Furthermore, the implementation uses strict state-change detection during the CRDT merge phase. Nodes only bump the last_updated timestamp if a received payload mathematically mutates the local state, effectively breaking the infinite feedback loops inherent in naïve gossip protocols:

async fn gossip_changes(&self, changes: tonic::Request<GossipChangesRequest>) -> Result<tonic::Response<GossipChangesResponse>, tonic::Status> {
    let key = changes.into_inner().key;
    let remote_crdt = parse_crdt_payload(changes); // PN-Counters, AWSets, LWW-Registers

    self.store.entry(key.clone()).and_modify(|stored_value| {
        // 1. Snapshot state before merge
        let old_state = stored_value.data.clone();
        
        // 2. Apply CRDT Merge (commutative, associative, idempotent)

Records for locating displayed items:
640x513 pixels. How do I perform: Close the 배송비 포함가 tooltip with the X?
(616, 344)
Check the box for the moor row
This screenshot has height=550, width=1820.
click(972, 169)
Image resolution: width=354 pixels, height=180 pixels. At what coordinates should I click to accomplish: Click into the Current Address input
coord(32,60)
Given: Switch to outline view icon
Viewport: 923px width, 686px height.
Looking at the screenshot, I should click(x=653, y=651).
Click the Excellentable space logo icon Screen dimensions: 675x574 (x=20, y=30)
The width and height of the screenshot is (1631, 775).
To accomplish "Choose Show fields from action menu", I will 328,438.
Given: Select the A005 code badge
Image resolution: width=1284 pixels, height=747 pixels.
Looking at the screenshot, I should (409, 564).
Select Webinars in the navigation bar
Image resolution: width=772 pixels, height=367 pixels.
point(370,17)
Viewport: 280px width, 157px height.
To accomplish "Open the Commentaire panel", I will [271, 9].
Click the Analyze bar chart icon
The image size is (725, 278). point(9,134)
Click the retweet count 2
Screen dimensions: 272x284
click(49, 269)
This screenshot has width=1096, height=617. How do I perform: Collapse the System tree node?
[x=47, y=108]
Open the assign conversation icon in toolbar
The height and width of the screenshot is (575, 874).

WHAT THIS EXERCISE ASKS:
1. Name the three CRDT types listed in a code comment of the CRDT merge excerpt.
2. Write the next lines of the CRDT merge excerpt, beginning after its final line.

RESULTS OF THE TASKS:
1. PN-Counters, AWSets, LWW-Registers

2.
        stored_value.data.merge(&mut remote_crdt.clone());

        // 3. Strict change detection to halt gossip loops
        if stored_value.data != old_state {
            println!("Merged NEW update for {}", key);
            stored_value.last_updated = SystemTime::now(); 
        } else {
            println!("Ignored redundant update for {}", key);
        }
    }).or_insert_with(|| StoredValue {
        data: remote_crdt,
        last_updated: SystemTime::now(),
    });

    Ok(Response::new(GossipChangesResponse { success: true }))
}

Performance Benchmarks Continuous benchmarking is critical to ensure the merge() operations don't bottleneck the Tokio executors. MergeDB tracks serialization and reconciliation overhead using Criterion. The latest performance reports can be viewed here.


Future Directions

  • Advanced Replication: Maturing the multi-node replication and dynamic peer discovery protocols.
  • Expanded Data Types: Implementing richer CRDT types (like Add-Wins Sets and Maps) beyond standard registers and PN-Counters.
  • Industry Benchmarks: Direct throughput and latency comparisons against Redis and DynamoDB.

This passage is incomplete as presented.